Scarlet’s other hand slammed onto the top of the block, fingers splayed out against the dark wood. She gasped at her own sudden movements, finally tearing her gaze away from the queen to look at her traitorous limb.

“Perhaps an easier question, then.”

Scarlet jumped. Sybil was right behind her now, whispering against her ear.

“Which finger do you value the least?”

Scarlet squeezed her eyes shut. She tried to clear her thoughts, to be logical. She tried to not be afraid.

“I was their only pilot,” she said. “None of them had any clue how to fly a spaceship. If they tried to go back to Earth, they would have crashed.”

Sybil’s footsteps retreated, but Scarlet’s hand remained stretched against the block, the hatchet still hovering in the air.

“My guard was an accomplished pilot, and he was quite alive when we abandoned the ship. Assume that Linh Cinder brainwashed him into piloting the ship for her.” Sybil came to stand where Scarlet could see her again. “Where, then, would she have had him go?”

“I don’t know. Maybe you should ask him.”

A slow, pleased smile climbed over the thaumaturge’s face. “We’ll start with the smallest finger, then.”

Scarlet’s arm reared back, and she flinched, turning her face away as if not looking would keep it from happening. Her knees gave out and she collapsed beside the block of wood, but her arms stayed strong, inflexible. The only parts of her that weren’t trembling.

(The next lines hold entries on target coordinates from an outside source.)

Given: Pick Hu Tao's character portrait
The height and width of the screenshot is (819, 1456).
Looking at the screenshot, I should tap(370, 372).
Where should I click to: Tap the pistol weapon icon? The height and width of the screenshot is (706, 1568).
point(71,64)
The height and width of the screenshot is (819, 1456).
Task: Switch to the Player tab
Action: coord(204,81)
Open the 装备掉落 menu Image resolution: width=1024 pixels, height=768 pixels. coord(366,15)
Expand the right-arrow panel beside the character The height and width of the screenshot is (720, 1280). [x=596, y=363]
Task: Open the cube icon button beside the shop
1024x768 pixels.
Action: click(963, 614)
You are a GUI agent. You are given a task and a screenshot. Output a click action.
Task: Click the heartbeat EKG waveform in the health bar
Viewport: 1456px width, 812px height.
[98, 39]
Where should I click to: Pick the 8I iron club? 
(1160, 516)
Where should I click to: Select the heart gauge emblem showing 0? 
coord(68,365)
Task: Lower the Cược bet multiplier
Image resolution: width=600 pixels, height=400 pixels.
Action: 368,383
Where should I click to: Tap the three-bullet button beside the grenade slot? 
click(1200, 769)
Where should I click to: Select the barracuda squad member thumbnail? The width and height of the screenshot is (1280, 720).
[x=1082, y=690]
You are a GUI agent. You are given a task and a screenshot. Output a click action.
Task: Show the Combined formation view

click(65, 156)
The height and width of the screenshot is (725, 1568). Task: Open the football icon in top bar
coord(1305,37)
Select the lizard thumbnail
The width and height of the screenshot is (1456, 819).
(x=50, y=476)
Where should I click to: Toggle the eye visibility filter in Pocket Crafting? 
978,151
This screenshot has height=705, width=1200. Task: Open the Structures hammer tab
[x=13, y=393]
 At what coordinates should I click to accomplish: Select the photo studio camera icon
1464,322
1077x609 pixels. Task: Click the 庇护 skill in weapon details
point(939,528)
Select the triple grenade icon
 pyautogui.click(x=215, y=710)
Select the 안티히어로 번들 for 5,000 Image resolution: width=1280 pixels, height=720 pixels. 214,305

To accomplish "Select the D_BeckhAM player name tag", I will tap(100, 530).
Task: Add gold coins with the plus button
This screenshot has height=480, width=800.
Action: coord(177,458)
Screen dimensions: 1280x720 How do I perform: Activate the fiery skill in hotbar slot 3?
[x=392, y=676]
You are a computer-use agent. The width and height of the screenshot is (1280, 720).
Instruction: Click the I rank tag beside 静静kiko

Her grip on the hatchet tightened, prepared to swing.

“My Queen?”

The entire room seemed to inhale at the words, so softly spoken that Scarlet wasn’t sure she’d really heard them.

After a long, long moment, the queen snapped, “What?”

“May I have her?” The words were faint and slow, as if the question were a maze that needed to be traversed carefully. “She would make a lovely pet.”

Pulse thundering in her ears, Scarlet dared to open her eyes. The hatchet glinted in the corner of her vision.

“You may have her when we are done with her,” said the queen, sounding not at all pleased at the interruption.

“But then she’ll be broken. They’re never any fun when you give them to me broken.”

The room began to titter mockingly.

A bead of sweat fell into Scarlet’s eyes, stinging.

“If she were my pet,” continued the lilting voice, “I could practice on her. She must be easy to control. Maybe I would start to get better if I had such a pretty Earthen to play with.”

The tittering stopped.

The frail voice became even quieter, barely a murmur, that still carried like a gunshot in the otherwise silent room.


“Father would have given her to me.”

Scarlet tried to blink the salt from her eyes. Her breaths were ragged from the strain of trying to take back control of her arms and failing.

“I said that you may have her, and you may,” said the queen, speaking harshly, as if to an annoying child. “But what you don’t seem to understand is that when a queen threatens repercussions against someone who has wronged her, she must follow through on those threats. If she does not, she is inviting anarchy to her doorstep. Do you want anarchy, Princess?”

Dizzy with fear, with nausea, with hunger, Scarlet managed to raise her head. The queen was looking at someone seated beside her, but the world was blurring and Scarlet couldn’t see who it was.

She heard her, though. The lovely voice, cutting through her.

“No, My Queen.”

“Precisely.”

Levana turned back to Sybil and nodded.

Scarlet didn’t have a moment to prepare herself before the hatchet dropped.